→ Brief
Pick out and copy each line in the listing below that contains the string "click". Case must match.

→ Records provided
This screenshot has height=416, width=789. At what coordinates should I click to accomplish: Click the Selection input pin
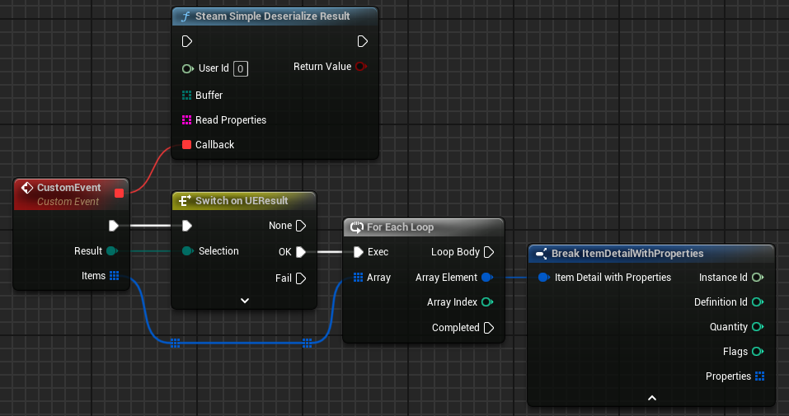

* * *

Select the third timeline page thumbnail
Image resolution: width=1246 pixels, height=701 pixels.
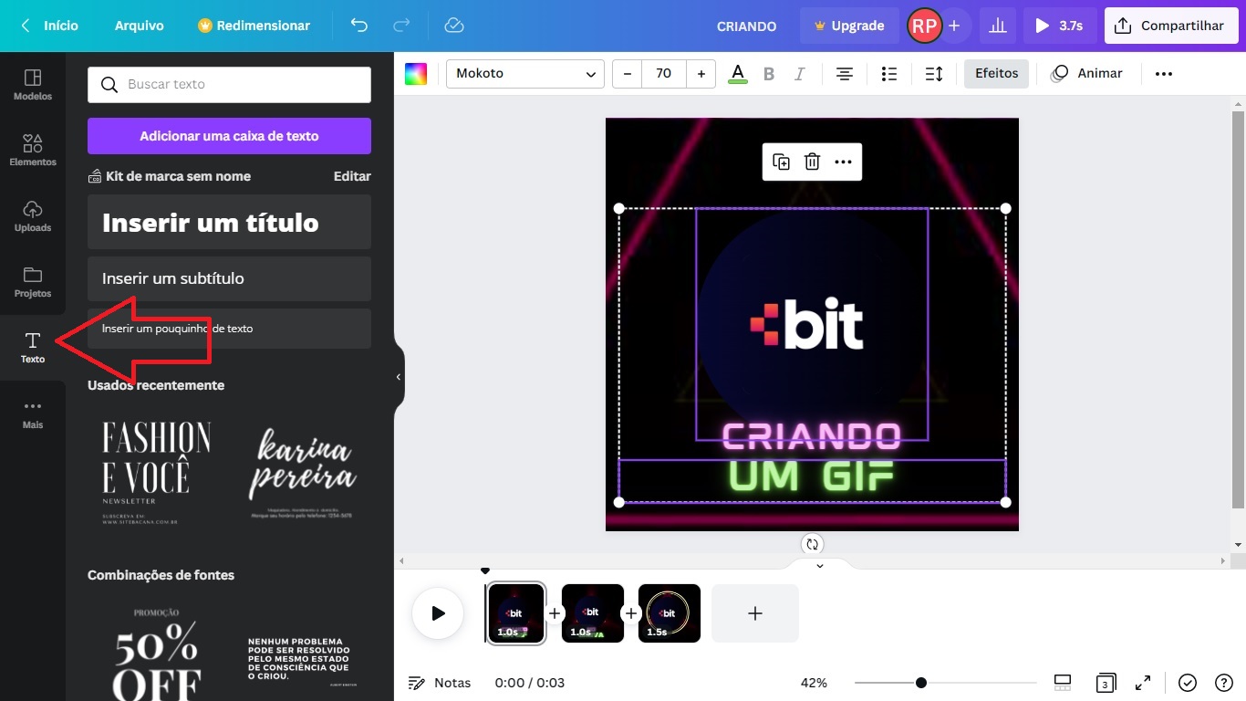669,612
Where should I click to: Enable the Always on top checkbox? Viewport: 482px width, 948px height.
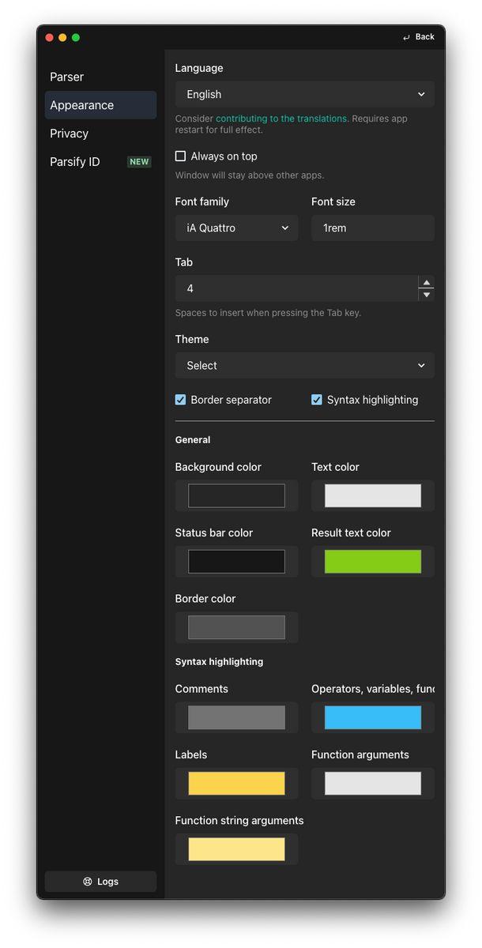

...

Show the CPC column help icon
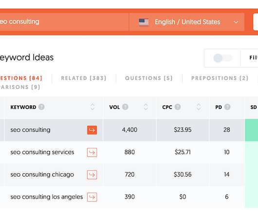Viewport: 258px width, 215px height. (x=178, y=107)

→ Result of the task
This screenshot has height=416, width=789. At what coordinates should I click to accomplish: Click the Selection input pin
Where should I click to: Enable the Always on top checkbox? Viewport: 482px width, 948px height.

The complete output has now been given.